Resumo da Resposta: O diagnóstico clínico é Discinesia Hipoativa, evidenciada pela estagnação da dilatação cervical no partograma. As 4 medidas terapêuticas adequadas são: hidratação intravenosa, esvaziamento vesical, amniotomia e ocitocinoterapia.
Análise Clínica
1. Interpretação do Partograma
O partograma é uma ferramenta gráfica fundamental para monitorar o trabalho de parto. No caso apresentado:
- Eixo Y (Dilatação): Os pontos plotados indicam que a paciente está estagnada na fase ativa (em torno de 3 a 4 cm de dilatação após 5 horas). Em um parto normal, espera-se progresso de pelo menos 1 cm por hora nesta fase.
- Eixo X (Tempo): O registro mostra que houve pouco avanço nas últimas horas, cruzando ou aproximando-se da linha de alerta.
- Contrações: Embora haja registros de contrações, a falta de progressão na dilatação sugere que elas são insuficientes para promover o desfecho do parto.
Essa ineficiência uterina caracteriza a Discinesia Hipoativa (ou distócia dinâmica hipoativa), onde as contrações são fracas, curtas ou espaçadas demais.
Medidas Terapêuticas
Para reverter a discinesia hipoativa e evitar a cesárea desnecessária, devem-se adotar medidas baseadas nos protocolos do Ministério da Saúde e SOGAB:
- Hidratação Venosa: A desidratação pode reduzir o volume sanguíneo e a perfusão uterina, piorando a eficácia das contrações. A reposição fluida melhora a função miometrial.
- Esvaziamento Vesical: Uma bexiga cheia impede a descida da cabeça fetal e bloqueia a compressão do colo uterino, reduzindo a produção natural de ocitocina endógena.

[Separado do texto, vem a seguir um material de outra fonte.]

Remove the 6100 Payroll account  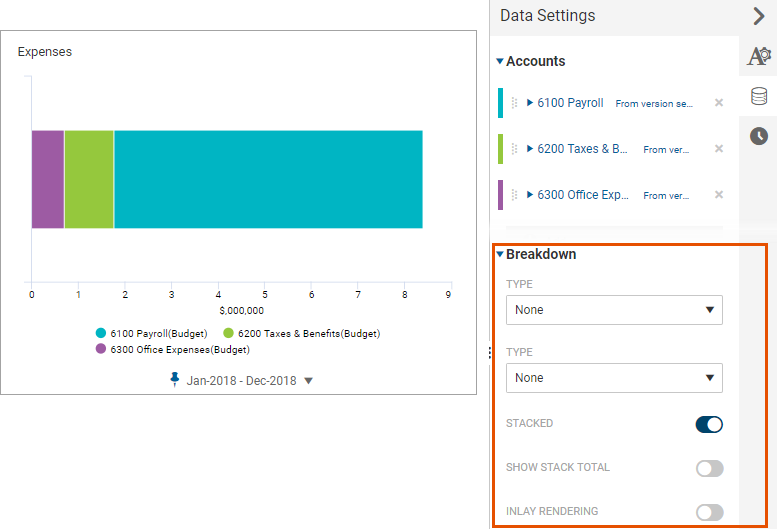coord(719,103)
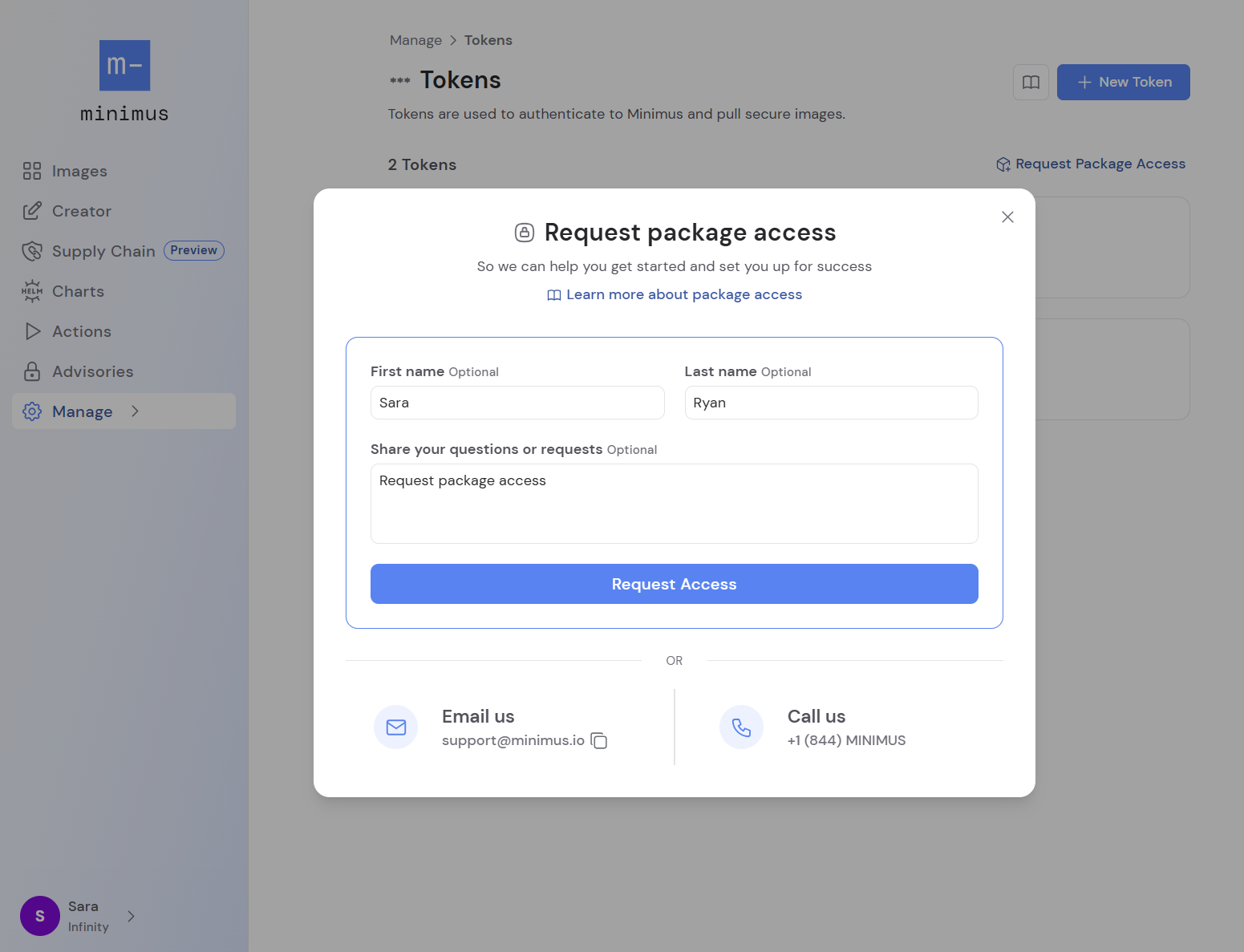Click the documentation book icon near New Token
Viewport: 1244px width, 952px height.
(x=1031, y=82)
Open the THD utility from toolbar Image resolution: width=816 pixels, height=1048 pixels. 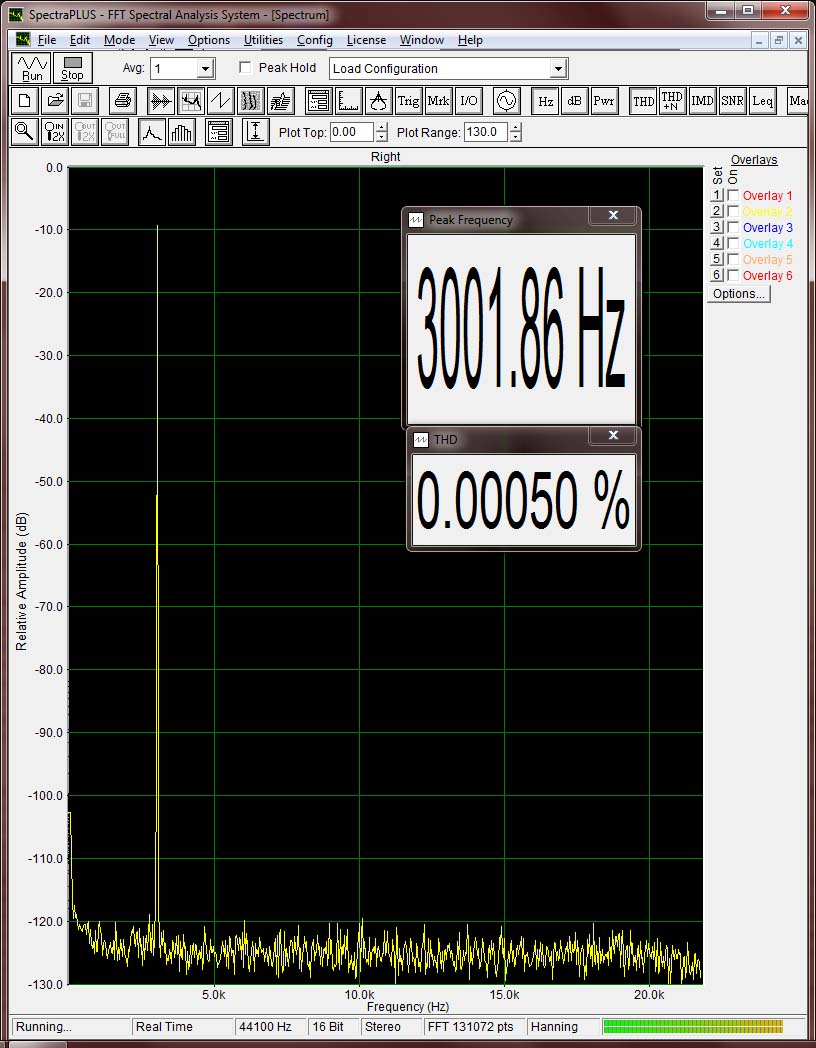click(x=643, y=101)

- Amniotomia (Rompimento Artificial de Membranas): Se as membranas estão íntegras, seu rompimento libera prostaglandinas e aumenta a pressão sobre o colo, estimulando contrações mais fortes e regulares.
- Ocitocinoterapia: A administração de ocitocina sintética (via gotejamento controlado) é indicada quando as medidas mecânicas não surtem efeito, visando aumentar a força e frequência das contrações.
Conclusão
O manejo correto da Discinesia Hipoativa depende da identificação precoce no partograma e da intervenção ativa para otimizar a dinâmica uterina. As medidas listadas visam corrigir fatores reversíveis e estimular o trabalho de parto, garantindo segurança materno-fetal.